In a preferred embodiment, the ratio of magnesium atoms to all metal atoms constituting the divalent metal compound (D) is 80 mol% or more. This has the advantage of excellent long-run performance in long-term melt molding. The ratio is more preferably 90 mol% or more, and even more preferably 95 mol% or more, and it is particularly preferred that the divalent metal atoms of the divalent metal compound (D) are substantially magnesium atoms.

The resin composition of the present invention may contain various additives other than those described above, provided that the effects of the present invention are not impaired. Examples of such additives include carboxylic acid compounds, phosphoric acid compounds, boron compounds, alkali metal salts, antioxidants, plasticizers, heat stabilizers, UV absorbers, antistatic agents, lubricants, colorants, fillers, other resins, and the like, and specific examples include the following. The content of the additives is usually 10% by mass or less, preferably 5% by mass or less, and more preferably 1% by mass or less.

When the resin composition of the present invention contains a carboxylic acid compound, it tends to be less likely to discolor during melt molding. The carboxylic acid may be a monocarboxylic acid or a polycarboxylic acid, or a combination of these. The carboxylic acid may also be an ion, and such a carboxylic acid ion may form a salt with a metal ion. Examples of monocarboxylic acids include formic acid, acetic acid, propionic acid, butyric acid, caproic acid, capric acid, acrylic acid, methacrylic acid, benzoic acid, and 2-naphthoic acid, and among these, acetic acid is preferred. Examples of polyvalent carboxylic acids include aliphatic dicarboxylic acids such as oxalic acid, malonic acid, succinic acid, maleic acid, and fumaric acid; aromatic dicarboxylic acids such as phthalic acid, isophthalic acid, and terephthalic acid; tricarboxylic acids such as aconitic acid; carboxylic acids having four or more carboxy groups such as 1,2,3,4-butanetetracarboxylic acid and ethylenediaminetetraacetic acid; hydroxycarboxylic acids such as tartaric acid, citric acid, isocitric acid, and malic acid; ketocarboxylic acids such as oxaloacetic acid, mesoxalic acid, and 2-ketoglutaric acid; and amino acids such as glutamic acid and aspartic acid. Among these, succinic acid, malic acid, tartaric acid, and citric acid are preferred because they are easily available. When the resin composition of the present invention contains a carboxylic acid compound, the content thereof is preferably 0.01 μmol/g or more and 20 μmol/g or less in terms of carboxylic acid radical.
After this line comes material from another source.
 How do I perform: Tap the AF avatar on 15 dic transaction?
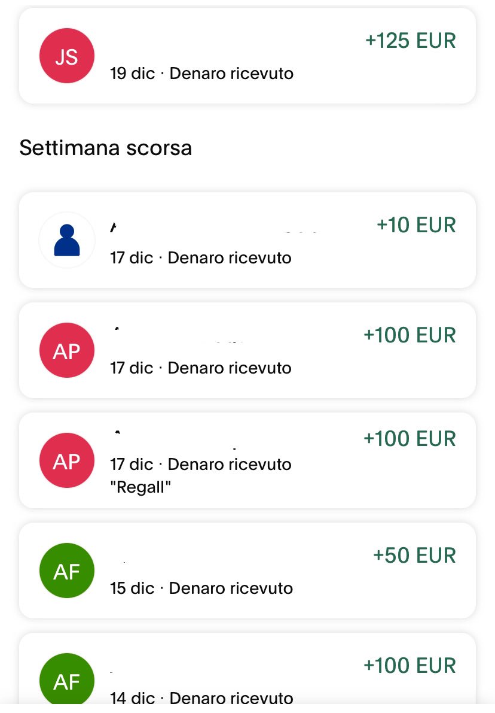66,571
When the resin composition of the present invention contains a phosphoric acid compound, it tends to be less likely to discolor during melt molding. The phosphoric acid compound is not particularly limited, and various acids such as phosphoric acid and phosphorous acid and their salts can be used. The phosphate may be contained in the form of any of primary phosphate, secondary phosphate, and tertiary phosphate, but primary phosphate is preferred. The cation species is also not particularly limited, but alkali metal salts are preferred. Among these, sodium dihydrogen phosphate and potassium dihydrogen phosphate are preferred. When the resin composition of the present invention contains a phosphoric acid compound, the content of the phosphoric acid compound is preferably 5 to 200 ppm in terms of phosphate radical. When the content of the phosphoric acid compound is 5 ppm or more, the discoloration resistance during melt molding tends to be good. On the other hand, when the content of the phosphoric acid compound is 200 ppm or less, the melt moldability tends to be good, and more preferably 160 ppm or less.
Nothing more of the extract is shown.